**TASK DATA**

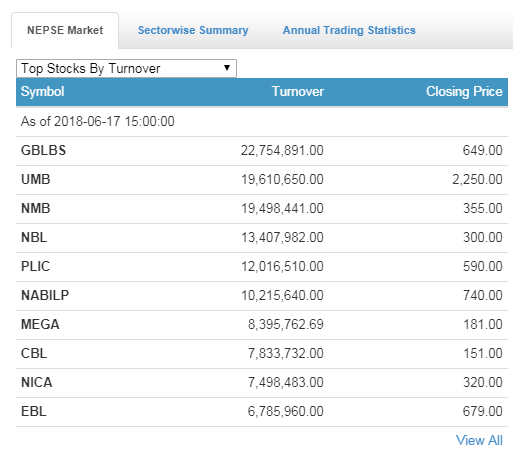Select the MEGA stock symbol
The image size is (521, 466).
click(x=40, y=324)
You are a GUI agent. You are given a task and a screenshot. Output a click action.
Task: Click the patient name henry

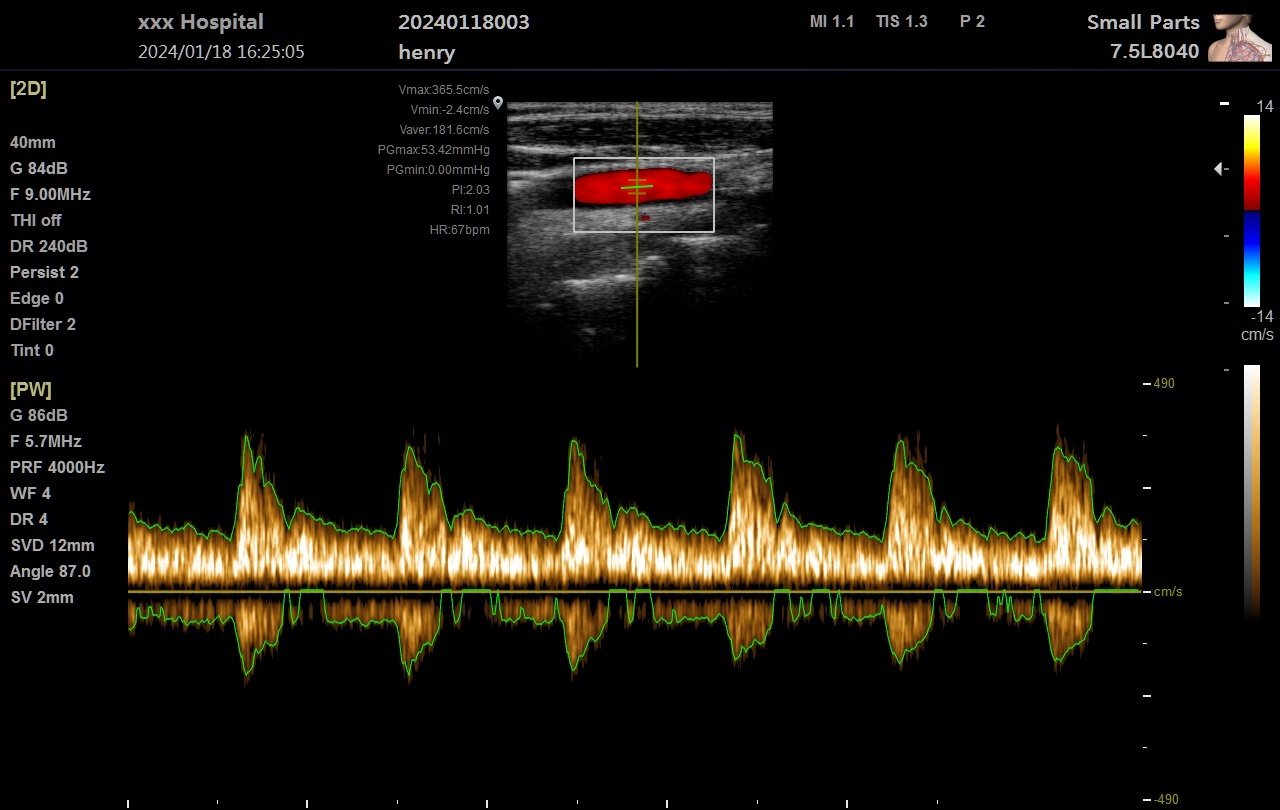pos(426,52)
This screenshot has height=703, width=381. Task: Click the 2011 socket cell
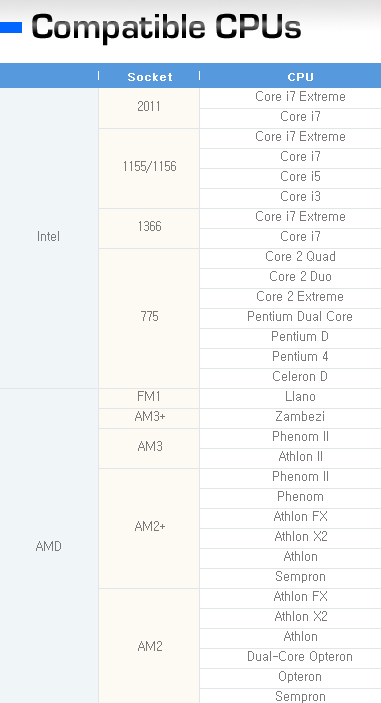(149, 108)
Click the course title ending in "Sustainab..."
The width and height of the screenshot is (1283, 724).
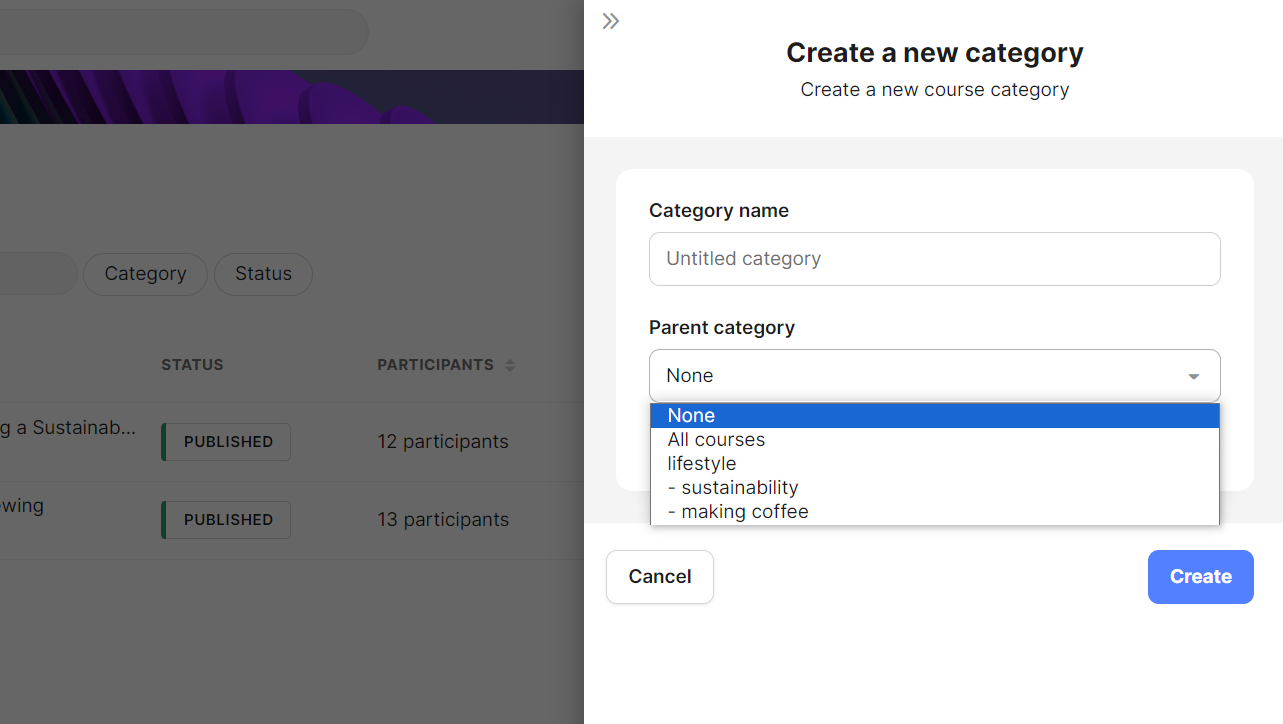pyautogui.click(x=68, y=428)
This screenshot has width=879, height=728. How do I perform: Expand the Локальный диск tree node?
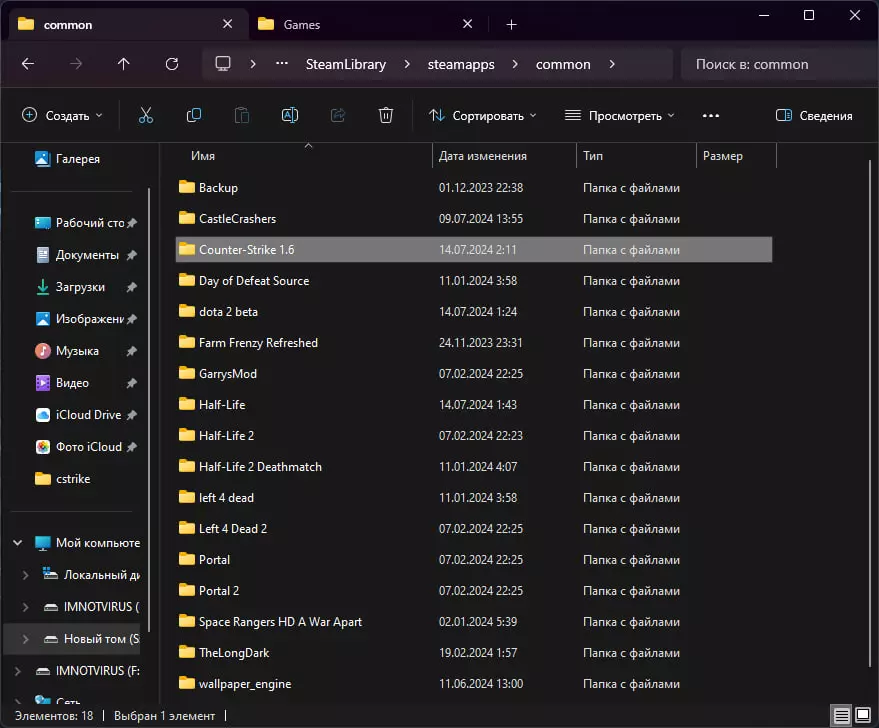(x=27, y=575)
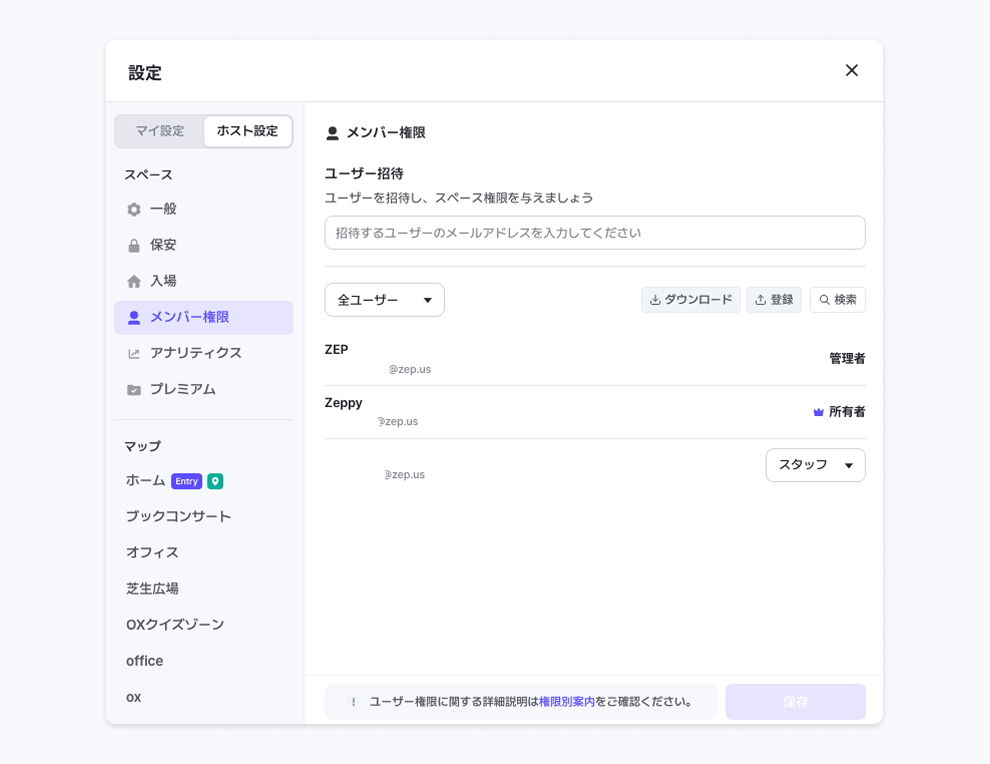Switch to the マイ設定 tab
The height and width of the screenshot is (764, 990).
click(x=160, y=131)
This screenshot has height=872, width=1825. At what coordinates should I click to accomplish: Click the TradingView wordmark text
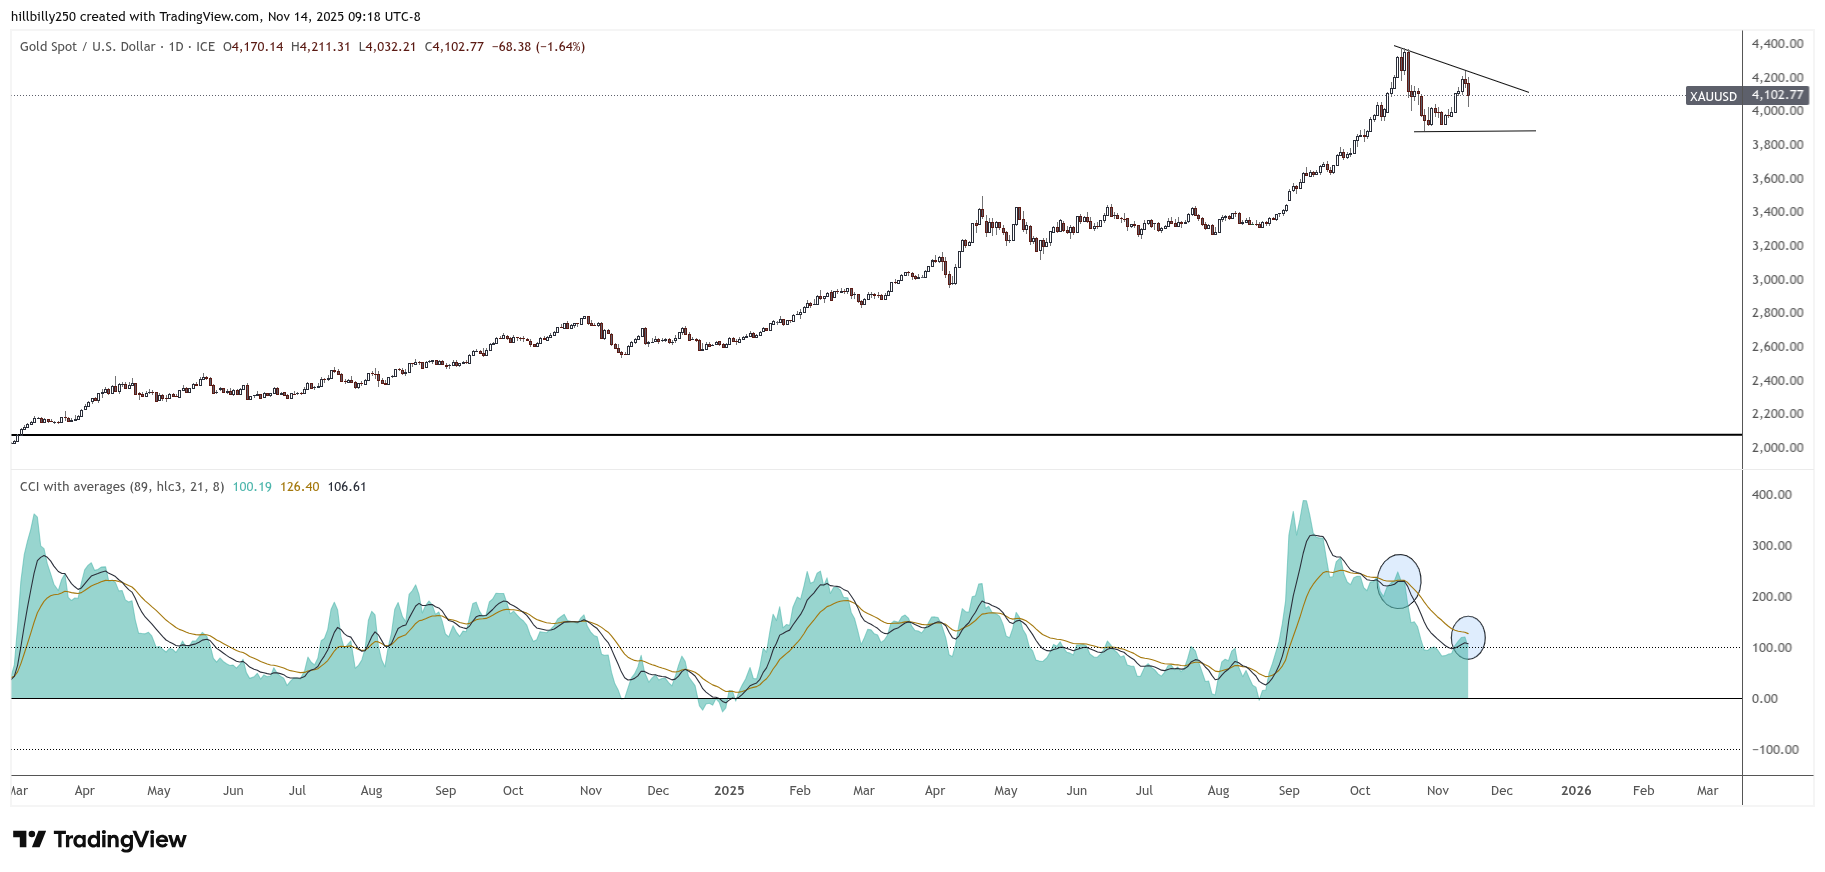click(x=120, y=840)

**TASK PROMPT**
Reproduce, word for word, every line from the one that contains "Task: Click the patient name henry" to the end of the data, including both ends; omit all pictures.

**TASK OUTPUT**
Task: Click the patient name henry

pos(426,52)
This screenshot has height=703, width=381. Task: Click the 2011 socket cell
(149, 108)
Click the course title ending in "Sustainab..."
The width and height of the screenshot is (1283, 724).
pyautogui.click(x=68, y=428)
This screenshot has width=879, height=728. How do I perform: Expand the Локальный диск tree node?
(x=27, y=575)
Switch to the マイ設定 tab
The height and width of the screenshot is (764, 990).
click(x=160, y=131)
This screenshot has height=872, width=1825. At what coordinates should I click to accomplish: Click the TradingView wordmark text
click(x=120, y=840)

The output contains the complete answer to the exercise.